# [SUPPLIED ENTRIES]

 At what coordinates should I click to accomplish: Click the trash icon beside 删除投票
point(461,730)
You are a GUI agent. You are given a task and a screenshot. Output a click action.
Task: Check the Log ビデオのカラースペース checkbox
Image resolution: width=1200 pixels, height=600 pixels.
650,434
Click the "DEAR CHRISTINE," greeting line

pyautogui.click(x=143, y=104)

# [ASSIGNED TASK]
Write every line of the material out again exactly.

# [WORKED SOLUTION]
 At what coordinates should I click to accomplish: Click the trash icon beside 删除投票
point(461,730)
You are a GUI agent. You are given a task and a screenshot. Output a click action.
Task: Check the Log ビデオのカラースペース checkbox
Image resolution: width=1200 pixels, height=600 pixels.
650,434
Click the "DEAR CHRISTINE," greeting line

pyautogui.click(x=143, y=104)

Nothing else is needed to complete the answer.